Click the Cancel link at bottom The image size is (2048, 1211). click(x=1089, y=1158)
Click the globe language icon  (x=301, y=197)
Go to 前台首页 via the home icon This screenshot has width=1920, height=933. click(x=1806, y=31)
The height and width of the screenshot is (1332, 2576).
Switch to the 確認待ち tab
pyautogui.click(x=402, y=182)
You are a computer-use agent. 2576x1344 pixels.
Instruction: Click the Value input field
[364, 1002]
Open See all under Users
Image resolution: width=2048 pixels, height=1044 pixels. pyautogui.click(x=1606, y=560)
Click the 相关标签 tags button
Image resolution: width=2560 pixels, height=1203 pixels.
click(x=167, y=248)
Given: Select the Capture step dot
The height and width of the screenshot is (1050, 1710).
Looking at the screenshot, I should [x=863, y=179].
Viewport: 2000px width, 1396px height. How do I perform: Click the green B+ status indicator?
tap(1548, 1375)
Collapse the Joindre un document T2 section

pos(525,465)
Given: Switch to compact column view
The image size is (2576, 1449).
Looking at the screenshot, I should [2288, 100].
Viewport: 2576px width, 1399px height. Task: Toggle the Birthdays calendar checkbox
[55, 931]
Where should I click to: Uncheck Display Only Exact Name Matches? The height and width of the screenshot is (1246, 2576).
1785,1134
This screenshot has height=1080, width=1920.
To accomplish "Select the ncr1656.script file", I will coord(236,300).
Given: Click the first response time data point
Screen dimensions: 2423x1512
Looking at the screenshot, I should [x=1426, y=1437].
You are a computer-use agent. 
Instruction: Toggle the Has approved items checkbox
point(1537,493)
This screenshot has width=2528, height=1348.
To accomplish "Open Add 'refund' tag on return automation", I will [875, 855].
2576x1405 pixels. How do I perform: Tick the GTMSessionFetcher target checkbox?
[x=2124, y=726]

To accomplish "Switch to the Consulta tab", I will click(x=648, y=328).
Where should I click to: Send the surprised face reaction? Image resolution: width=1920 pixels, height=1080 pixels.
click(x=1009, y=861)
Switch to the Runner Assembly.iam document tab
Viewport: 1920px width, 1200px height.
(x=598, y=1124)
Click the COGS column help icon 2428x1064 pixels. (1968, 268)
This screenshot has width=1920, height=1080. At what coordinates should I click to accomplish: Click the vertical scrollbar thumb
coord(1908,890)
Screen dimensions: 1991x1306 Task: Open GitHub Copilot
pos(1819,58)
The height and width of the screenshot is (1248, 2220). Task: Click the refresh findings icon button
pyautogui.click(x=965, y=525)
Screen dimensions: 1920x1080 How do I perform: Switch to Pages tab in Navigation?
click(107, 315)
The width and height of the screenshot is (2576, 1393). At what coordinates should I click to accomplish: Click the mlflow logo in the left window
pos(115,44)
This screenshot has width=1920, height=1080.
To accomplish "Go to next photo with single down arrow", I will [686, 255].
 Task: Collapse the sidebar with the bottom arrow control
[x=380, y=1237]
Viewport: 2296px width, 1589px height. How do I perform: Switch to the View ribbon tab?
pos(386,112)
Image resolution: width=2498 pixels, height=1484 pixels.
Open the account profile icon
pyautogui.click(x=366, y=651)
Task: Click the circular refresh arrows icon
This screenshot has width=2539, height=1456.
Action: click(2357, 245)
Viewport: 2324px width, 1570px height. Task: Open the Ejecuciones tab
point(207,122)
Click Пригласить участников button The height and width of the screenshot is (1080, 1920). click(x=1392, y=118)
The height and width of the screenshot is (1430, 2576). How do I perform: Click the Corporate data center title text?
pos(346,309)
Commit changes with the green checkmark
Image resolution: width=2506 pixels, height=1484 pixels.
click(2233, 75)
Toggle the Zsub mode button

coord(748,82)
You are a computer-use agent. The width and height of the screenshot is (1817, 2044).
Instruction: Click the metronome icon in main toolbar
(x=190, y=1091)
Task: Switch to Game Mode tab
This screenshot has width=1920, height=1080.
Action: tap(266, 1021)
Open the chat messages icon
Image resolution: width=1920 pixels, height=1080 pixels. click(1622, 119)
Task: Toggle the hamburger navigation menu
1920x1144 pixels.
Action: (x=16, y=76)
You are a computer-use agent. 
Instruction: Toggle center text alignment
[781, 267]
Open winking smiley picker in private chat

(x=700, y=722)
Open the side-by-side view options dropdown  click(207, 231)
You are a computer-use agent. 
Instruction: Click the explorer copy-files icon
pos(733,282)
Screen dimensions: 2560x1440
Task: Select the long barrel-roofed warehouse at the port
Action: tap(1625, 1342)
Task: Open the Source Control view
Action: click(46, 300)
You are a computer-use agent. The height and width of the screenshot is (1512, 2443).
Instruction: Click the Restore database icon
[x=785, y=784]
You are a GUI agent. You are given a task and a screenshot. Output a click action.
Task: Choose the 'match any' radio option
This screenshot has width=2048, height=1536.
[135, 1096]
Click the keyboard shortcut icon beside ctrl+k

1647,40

──────

> _TASK GOAL_
From the first line to the last, return the listing exactly.

> _ANSWER SPACE_
Click the Cancel link at bottom The image size is (2048, 1211). click(x=1089, y=1158)
Click the globe language icon  (x=301, y=197)
Go to 前台首页 via the home icon This screenshot has width=1920, height=933. click(x=1806, y=31)
The height and width of the screenshot is (1332, 2576).
Switch to the 確認待ち tab
pyautogui.click(x=402, y=182)
You are a computer-use agent. 2576x1344 pixels.
Instruction: Click the Value input field
[364, 1002]
Open See all under Users
Image resolution: width=2048 pixels, height=1044 pixels. pyautogui.click(x=1606, y=560)
Click the 相关标签 tags button
Image resolution: width=2560 pixels, height=1203 pixels.
click(x=167, y=248)
Given: Select the Capture step dot
The height and width of the screenshot is (1050, 1710).
Looking at the screenshot, I should [x=863, y=179].
Viewport: 2000px width, 1396px height. How do I perform: Click the green B+ status indicator?
tap(1548, 1375)
Collapse the Joindre un document T2 section

pos(525,465)
Given: Switch to compact column view
The image size is (2576, 1449).
Looking at the screenshot, I should [2288, 100].
Viewport: 2576px width, 1399px height. Task: Toggle the Birthdays calendar checkbox
[55, 931]
Where should I click to: Uncheck Display Only Exact Name Matches? The height and width of the screenshot is (1246, 2576).
1785,1134
This screenshot has height=1080, width=1920.
To accomplish "Select the ncr1656.script file", I will coord(236,300).
Given: Click the first response time data point
Screen dimensions: 2423x1512
Looking at the screenshot, I should [x=1426, y=1437].
You are a computer-use agent. 
Instruction: Toggle the Has approved items checkbox
point(1537,493)
This screenshot has width=2528, height=1348.
To accomplish "Open Add 'refund' tag on return automation", I will [875, 855].
2576x1405 pixels. How do I perform: Tick the GTMSessionFetcher target checkbox?
[x=2124, y=726]

To accomplish "Switch to the Consulta tab", I will click(x=648, y=328).
Where should I click to: Send the surprised face reaction? Image resolution: width=1920 pixels, height=1080 pixels.
click(x=1009, y=861)
Switch to the Runner Assembly.iam document tab
Viewport: 1920px width, 1200px height.
(x=598, y=1124)
Click the COGS column help icon 2428x1064 pixels. (1968, 268)
This screenshot has width=1920, height=1080. At what coordinates should I click to accomplish: Click the vertical scrollbar thumb
coord(1908,890)
Screen dimensions: 1991x1306 Task: Open GitHub Copilot
pos(1819,58)
The height and width of the screenshot is (1248, 2220). Task: Click the refresh findings icon button
pyautogui.click(x=965, y=525)
Screen dimensions: 1920x1080 How do I perform: Switch to Pages tab in Navigation?
click(107, 315)
The width and height of the screenshot is (2576, 1393). At what coordinates should I click to accomplish: Click the mlflow logo in the left window
pos(115,44)
This screenshot has width=1920, height=1080.
To accomplish "Go to next photo with single down arrow", I will [686, 255].
 Task: Collapse the sidebar with the bottom arrow control
[x=380, y=1237]
Viewport: 2296px width, 1589px height. How do I perform: Switch to the View ribbon tab?
pos(386,112)
Image resolution: width=2498 pixels, height=1484 pixels.
Open the account profile icon
pyautogui.click(x=366, y=651)
Task: Click the circular refresh arrows icon
This screenshot has width=2539, height=1456.
Action: click(2357, 245)
Viewport: 2324px width, 1570px height. Task: Open the Ejecuciones tab
point(207,122)
Click Пригласить участников button The height and width of the screenshot is (1080, 1920). click(x=1392, y=118)
The height and width of the screenshot is (1430, 2576). How do I perform: Click the Corporate data center title text?
pos(346,309)
Commit changes with the green checkmark
Image resolution: width=2506 pixels, height=1484 pixels.
click(2233, 75)
Toggle the Zsub mode button

coord(748,82)
You are a computer-use agent. The width and height of the screenshot is (1817, 2044).
Instruction: Click the metronome icon in main toolbar
(x=190, y=1091)
Task: Switch to Game Mode tab
This screenshot has width=1920, height=1080.
Action: tap(266, 1021)
Open the chat messages icon
Image resolution: width=1920 pixels, height=1080 pixels. click(1622, 119)
Task: Toggle the hamburger navigation menu
1920x1144 pixels.
Action: (x=16, y=76)
You are a computer-use agent. 
Instruction: Toggle center text alignment
[781, 267]
Open winking smiley picker in private chat

(x=700, y=722)
Open the side-by-side view options dropdown  click(207, 231)
You are a computer-use agent. 
Instruction: Click the explorer copy-files icon
pos(733,282)
Screen dimensions: 2560x1440
Task: Select the long barrel-roofed warehouse at the port
Action: tap(1625, 1342)
Task: Open the Source Control view
Action: click(46, 300)
You are a computer-use agent. The height and width of the screenshot is (1512, 2443).
Instruction: Click the Restore database icon
[x=785, y=784]
You are a GUI agent. You are given a task and a screenshot. Output a click action.
Task: Choose the 'match any' radio option
This screenshot has width=2048, height=1536.
[135, 1096]
Click the keyboard shortcut icon beside ctrl+k

1647,40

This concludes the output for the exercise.